That’s certainly how U.S. Representative Ted Lieu, a former military prosecutor, sees it. Noting that any conduct that “knowingly and willfully deprives, defrauds, or attempts to deprive or defraud” residents of a fair election is a federal crime, the California Democrat on Monday called on FBI Director Christopher Wray to open a probe into Trump’s suggestion that Raffensperger “recalculate” the election tally.

“We believe Donald Trump engaged in solicitation of, or conspiracy to commit, a number of election crimes,” Lieu said in a letter joined by fellow Democratic Representative Kathleen Rice of New York, former district attorney. “Mr. Trump, for purposes of a federal election, solicited Secretary of State Raffensperger to procure ballots that are known to be false.”

Trump’s Georgia Call Raises New Prosecution Risk in Final Days

While the request for a Trump appointee to investigate his boss during his last few weeks in office may be a long shot, the fiery reaction to the Saturday call is likely to add to the pressure Joe Biden‘s Justice Department will face to pursue a prosecution of the current president.

“I think in order to deter potentially authoritarian-oriented presidents and presidential candidates it would be important to prosecute activity like this because it really does undermine the very basic aspect of a democracy -- that we don’t stuff the ballot box,” said Richard Hasen, a law professor at the University of California Irvine.

The White House press office didn’t immediately respond to a request for comment.

Such a prosecution would cut against the stated desire of Biden and other Democrats to move on from Trump’s divisive term in office, and would be difficult to prove without clear evidence that the president knew he lost the election and wanted Georgia officials to overturn it anyway. Once Trump leaves office on Jan. 20, he will lose the immunity from federal criminal indictment that sitting presidents are granted under Justice Department policy, and an election-fraud probe will join an array of potential criminal cases that could theoretically be brought against him.

Norm Eisen, a lawyer for the nonprofit Voter Protection Program, said Trump’s words gave “more than enough” justification to open an investigation, particularly the president’s apparent threat to open a criminal probe into Raffensperger if he didn’t comply.

“The liability here is quite serious,” Eisen said in a call with reporters on Monday. “Federal law prohibits attempts to engage in election fraud. It provides criminal penalties for such attempts.”

State Investigation

Hasen pointed out that knowingly committing voter fraud is also a state crime in Georgia. Raffensperger said on Monday it was possible that state prosecutors could launch an investigation.

Trump’s call with Raffensperger came after weeks of failed efforts by Republicans to convince judges across the country that Democrats stole the election through a variety of illegal means. Dozens of suits by Trump and his supporters have been tossed by courts after they failed to produce evidence of a widespread scheme.

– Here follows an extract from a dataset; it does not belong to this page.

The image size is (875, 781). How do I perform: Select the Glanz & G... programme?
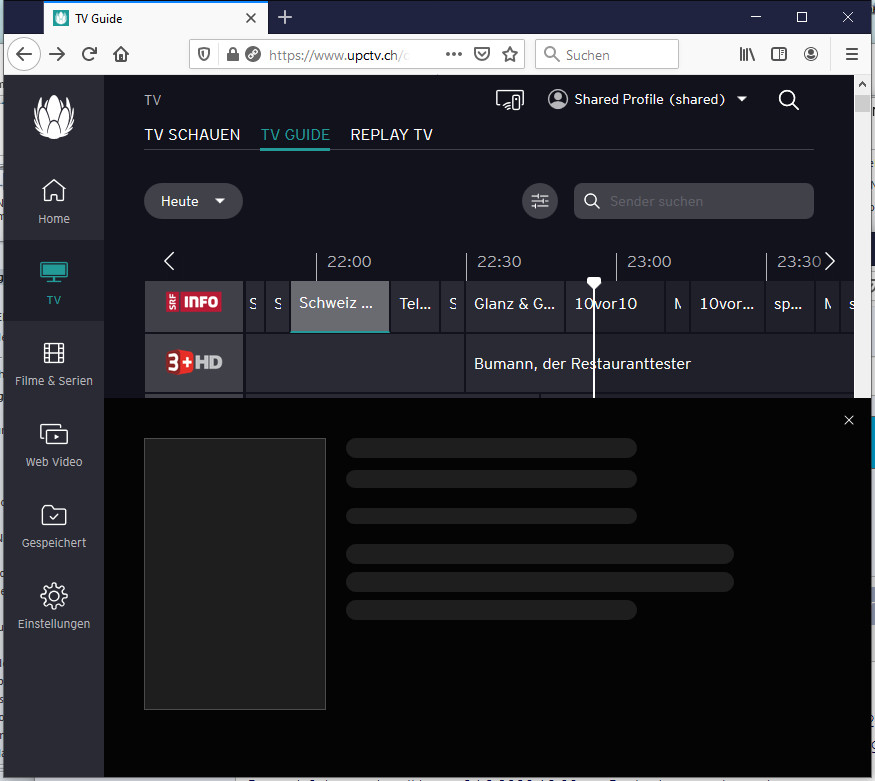coord(515,304)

But a number of Congressional Republicans have cited those baseless claims in saying they will oppose certifying Biden’s victory on Wednesday, a previously routine step ahead of inauguration. Though their effort is doomed to fail, many have expressed fears that Trump’s GOP is moving away from democratic norms, concerns intensified by the call.

“It’s not okay or normal for anyone” including Trump “to call up an election official and ask them to change the result, and that’s exactly what happened,” Arizona Secretary of State Katie Hobbs, a Democrat whose state was one of several targeted by the GOP in lawsuits before and after the election, said on the call with Eisen. “I am astounded by this. Being upset with the election result does not justify this.”

Proving Intent

Hasen said a criminal case over the call could be complicated by difficulties proving that Trump “knowingly” committed election fraud, since the president may have evidence that he believes his own conspiracy claims.

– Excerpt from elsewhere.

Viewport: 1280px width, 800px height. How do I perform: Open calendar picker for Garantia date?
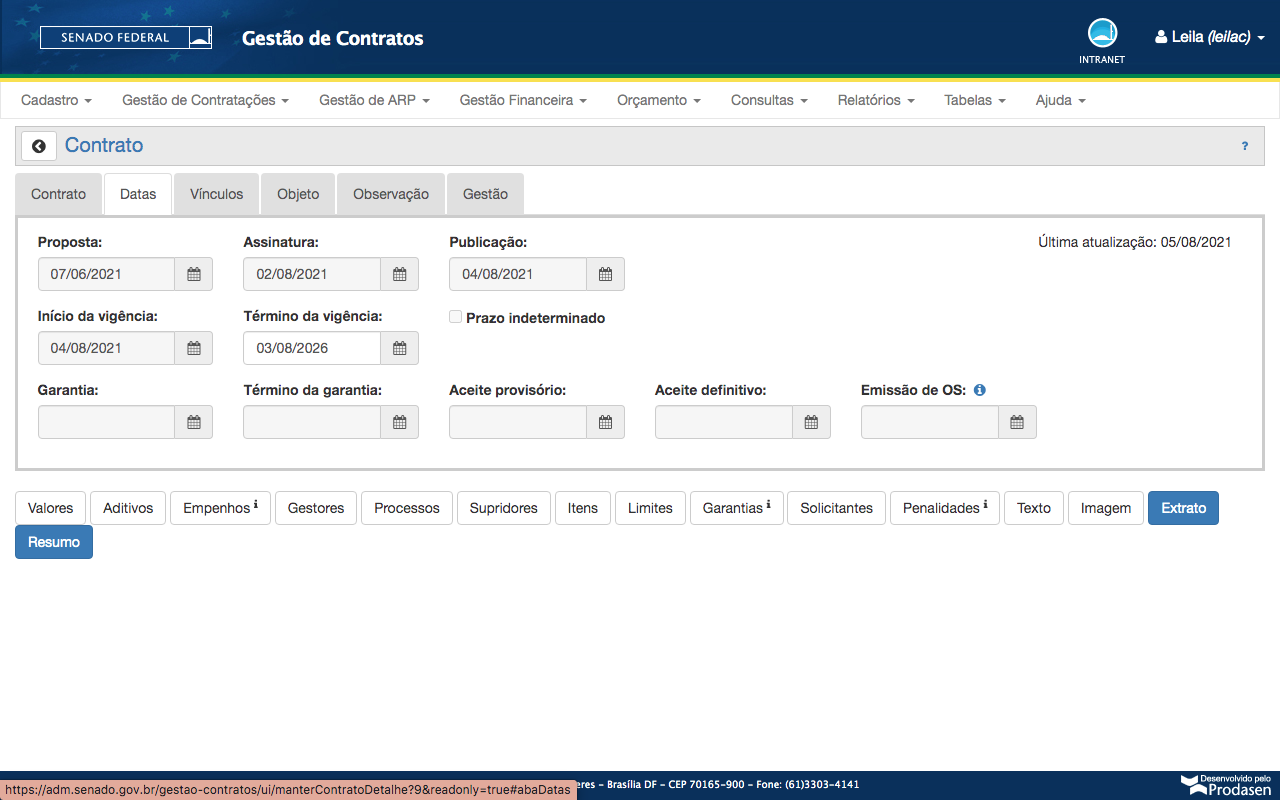click(194, 422)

Trump may be “so deluded into believing the nonsense he’s spouting, it would be impossible to prove he was knowingly making false statements about how much fraud there was in the Georgia election,” Hasen said.

The president raised many of the wilder voter-fraud conspiracy claims on his call with Raffensperger, suggesting that thousands of dead people had voted, ballots had been shredded or counted multiple times and that voting machines had been tampered with. Raffensperger who denied these claims as false.

Hasen said another possibility would be for Trump to be impeached again over the call. Several Democratic lawmakers including U.S. Representative Alexandria Ocasio-Cortez voiced support for such action on Monday. Though it might seem pointless to impeach a president leaving office in roughly two weeks, Hasen noted that a Senate conviction would prevent Trump, who has teased running for president in 2024, from ever holding federal office again.